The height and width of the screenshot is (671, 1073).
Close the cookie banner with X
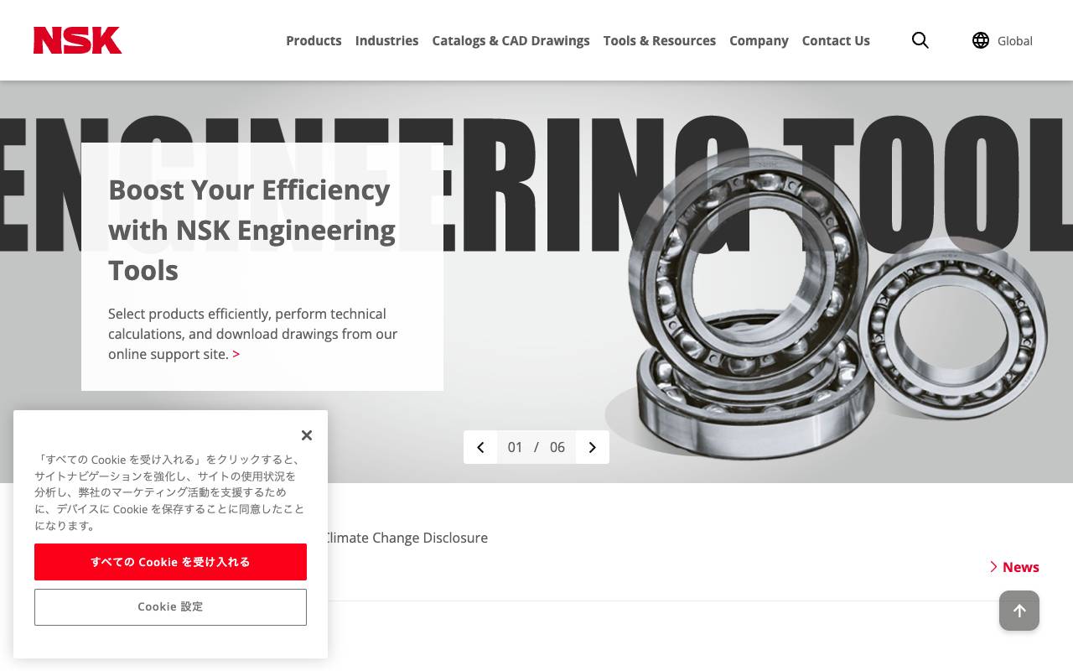click(x=307, y=434)
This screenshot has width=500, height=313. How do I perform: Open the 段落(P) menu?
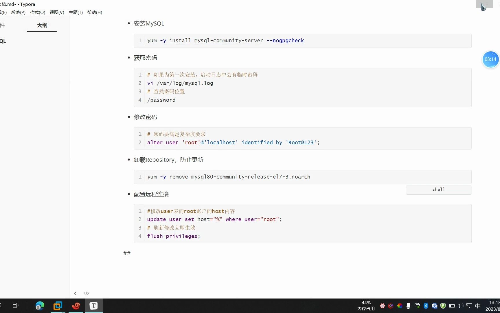(x=18, y=12)
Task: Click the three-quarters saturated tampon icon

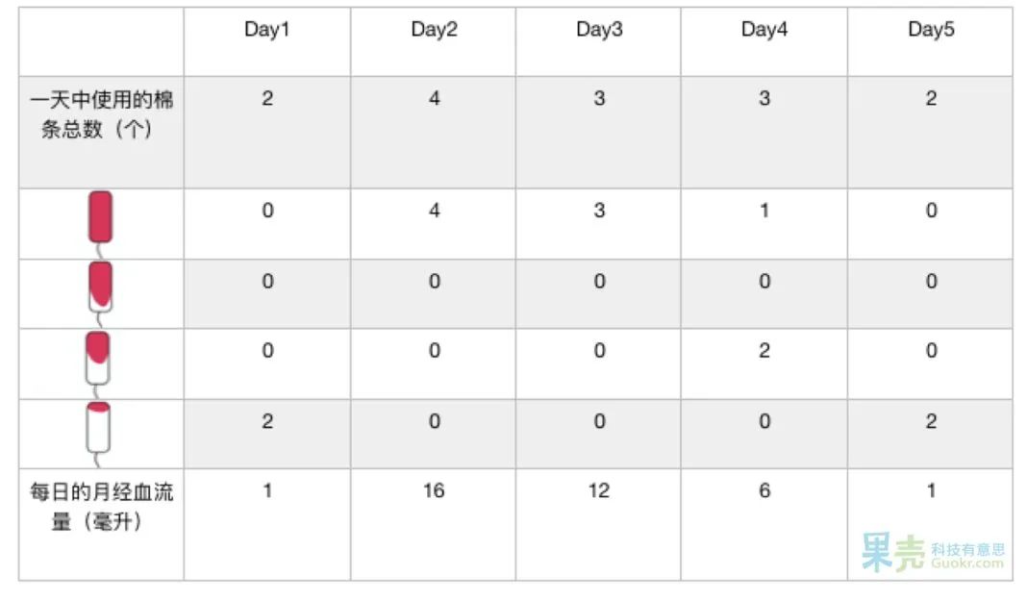Action: point(101,286)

··········

- **Aim of the task**: Write out every line of the records above word for word, with the pictures omitted.

- **Answer below**:
The height and width of the screenshot is (671, 1073).
Close the cookie banner with X
click(x=307, y=434)
This screenshot has width=500, height=313. How do I perform: Open the 段落(P) menu?
(x=18, y=12)
Task: Click the three-quarters saturated tampon icon

Action: point(101,286)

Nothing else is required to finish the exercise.